Comment on attachment 23983 [details] Proposed patch + m_jit.movl_mr(RegisterFile::OptionalCalleeActivation * static_cast<int>(sizeof(Register)), X86::edi, X86::eax); + m_jit.orl_mr(RegisterFile::OptionalCalleeArguments * static_cast<int>(sizeof(Register)), X86::edi, X86::eax); I'm disappointed that we have to make the fast case slower here by examining both of these. I wonder if some day we can find a way to make it faster. + } else if (JSValue* arguments = r[RegisterFile::OptionalCalleeArguments].getJSValue()) { + if (arguments->isObject(&Arguments::info)) + static_cast<Arguments*>(arguments)->copyRegisters(); + } Why is this isObject check needed? When does OptionalCalleeArguments contains something that's non-zero but is not an Arguments object? + { $$ = createNodeFeatureInfo<PropertyNode*>(makeGetterOrSetterPropertyNode(globalPtr, *$1, *$2, $4.m_node.head, $7, LEXER->sourceRange($6, $8)), $4.m_featureInfo | ClosureFeature, 0); DBG($7, @6, @8); $7->setUsesArguments($7->usesArguments() | ($4.m_featureInfo & ArgumentsFeature)); if (!$$.m_node) YYABORT; } I'd expect to have the new code be before the DBG rather than after.
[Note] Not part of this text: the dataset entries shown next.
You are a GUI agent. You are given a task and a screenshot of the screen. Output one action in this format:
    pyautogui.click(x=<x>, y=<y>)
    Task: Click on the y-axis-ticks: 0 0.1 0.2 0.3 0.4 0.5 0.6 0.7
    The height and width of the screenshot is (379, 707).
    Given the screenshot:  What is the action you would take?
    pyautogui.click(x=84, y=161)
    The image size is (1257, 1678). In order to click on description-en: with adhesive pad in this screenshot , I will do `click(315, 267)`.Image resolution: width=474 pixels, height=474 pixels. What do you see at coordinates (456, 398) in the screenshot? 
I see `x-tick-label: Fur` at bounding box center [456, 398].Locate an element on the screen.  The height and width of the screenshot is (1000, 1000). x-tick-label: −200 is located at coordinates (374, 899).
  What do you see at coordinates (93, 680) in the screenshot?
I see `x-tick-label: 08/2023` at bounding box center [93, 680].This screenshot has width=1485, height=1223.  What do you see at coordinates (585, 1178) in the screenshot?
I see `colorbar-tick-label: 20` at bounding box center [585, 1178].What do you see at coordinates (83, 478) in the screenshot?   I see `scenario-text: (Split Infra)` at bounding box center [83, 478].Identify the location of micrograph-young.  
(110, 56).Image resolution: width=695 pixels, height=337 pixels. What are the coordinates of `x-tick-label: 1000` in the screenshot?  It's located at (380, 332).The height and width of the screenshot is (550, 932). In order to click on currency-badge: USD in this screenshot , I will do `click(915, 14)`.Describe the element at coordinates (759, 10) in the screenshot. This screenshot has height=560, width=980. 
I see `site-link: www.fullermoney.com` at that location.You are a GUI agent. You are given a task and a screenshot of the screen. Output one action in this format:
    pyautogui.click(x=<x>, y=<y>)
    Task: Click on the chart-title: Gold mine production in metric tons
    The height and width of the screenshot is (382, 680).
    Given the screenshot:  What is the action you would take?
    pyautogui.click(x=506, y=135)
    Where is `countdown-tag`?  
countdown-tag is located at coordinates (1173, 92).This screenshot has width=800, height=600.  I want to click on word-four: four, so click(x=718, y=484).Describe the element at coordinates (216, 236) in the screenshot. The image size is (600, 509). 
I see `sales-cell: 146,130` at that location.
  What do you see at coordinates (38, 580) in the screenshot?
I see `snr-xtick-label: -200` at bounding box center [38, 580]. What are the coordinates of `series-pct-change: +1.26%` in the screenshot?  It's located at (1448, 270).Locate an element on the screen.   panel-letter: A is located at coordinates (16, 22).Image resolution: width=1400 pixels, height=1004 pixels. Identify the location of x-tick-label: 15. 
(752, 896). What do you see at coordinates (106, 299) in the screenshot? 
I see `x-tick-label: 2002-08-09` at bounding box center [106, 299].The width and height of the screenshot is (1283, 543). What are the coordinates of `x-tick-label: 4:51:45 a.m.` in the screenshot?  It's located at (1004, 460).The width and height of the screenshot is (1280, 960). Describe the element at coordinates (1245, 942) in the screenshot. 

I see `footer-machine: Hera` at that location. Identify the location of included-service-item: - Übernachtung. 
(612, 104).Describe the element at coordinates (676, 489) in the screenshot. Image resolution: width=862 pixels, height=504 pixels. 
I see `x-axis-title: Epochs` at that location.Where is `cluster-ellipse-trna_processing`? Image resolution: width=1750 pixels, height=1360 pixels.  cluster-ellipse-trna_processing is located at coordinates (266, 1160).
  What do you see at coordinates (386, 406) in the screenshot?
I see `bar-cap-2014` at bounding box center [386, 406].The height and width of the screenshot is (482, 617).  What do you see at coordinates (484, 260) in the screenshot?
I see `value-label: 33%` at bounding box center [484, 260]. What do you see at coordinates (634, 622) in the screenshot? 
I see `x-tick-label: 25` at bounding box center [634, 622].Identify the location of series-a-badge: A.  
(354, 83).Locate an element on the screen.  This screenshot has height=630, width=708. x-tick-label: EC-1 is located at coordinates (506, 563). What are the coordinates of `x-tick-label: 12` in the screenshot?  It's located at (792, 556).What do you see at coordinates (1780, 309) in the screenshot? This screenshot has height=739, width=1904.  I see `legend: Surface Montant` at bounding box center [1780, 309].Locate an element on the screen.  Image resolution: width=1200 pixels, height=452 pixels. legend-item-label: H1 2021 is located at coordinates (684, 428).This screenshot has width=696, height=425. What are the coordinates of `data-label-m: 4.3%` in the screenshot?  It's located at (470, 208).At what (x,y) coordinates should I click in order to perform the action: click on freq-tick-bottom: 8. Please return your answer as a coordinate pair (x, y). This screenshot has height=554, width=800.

As these lines of code get super-long, I'd interested in having some of this logic move into a helper function so it's not all on one giant source line in the grammar. Or some other way of formatting this with multiple lines so it's easier to read. This is a great speedup! r=me

(In reply to comment #17) > (From update of attachment 23983 [details] [edit]) > + m_jit.movl_mr(RegisterFile::OptionalCalleeActivation * > static_cast<int>(sizeof(Register)), X86::edi, X86::eax); > + m_jit.orl_mr(RegisterFile::OptionalCalleeArguments * > static_cast<int>(sizeof(Register)), X86::edi, X86::eax); > > I'm disappointed that we have to make the fast case slower here by examining > both of these. I wonder if some day we can find a way to make it faster. We are looking at removing all branches from op_ret in the next few days, so hopefully it happens. I will be making separate bugs for this. > + } else if (JSValue* arguments = > r[RegisterFile::OptionalCalleeArguments].getJSValue()) { > + if (arguments->isObject(&Arguments::info)) > + static_cast<Arguments*>(arguments)->copyRegisters(); > + } > > Why is this isObject check needed? When does OptionalCalleeArguments contains > something that's non-zero but is not an Arguments object? Sorry! This is from an earlier version of my patch. As I mentioned in the ChangeLog, OptionalCalleeArguments always contains 0 or an Arguments object. I changed these to assertions using Arguments::info before I landed. > + { $$ = > createNodeFeatureInfo<PropertyNode*>(makeGetterOrSetterPropertyNode(globalPtr, > *$1, *$2, $4.m_node.head, $7, LEXER->sourceRange($6, $8)), $4.m_featureInfo | > ClosureFeature, 0); DBG($7, @6, @8); $7->setUsesArguments($7->usesArguments() | > ($4.m_featureInfo & ArgumentsFeature)); if (!$$.m_node) YYABORT; } > > I'd expect to have the new code be before the DBG rather than after. As these > lines of code get super-long, I'd interested in having some of this logic move > into a helper function so it's not all on one giant source line in the grammar. > Or some other way of formatting this with multiple lines so it's easier to > read. I moved it before the DBG, but I agree we should format this (and other code in the parser) in a much better way. This was landed in r37160.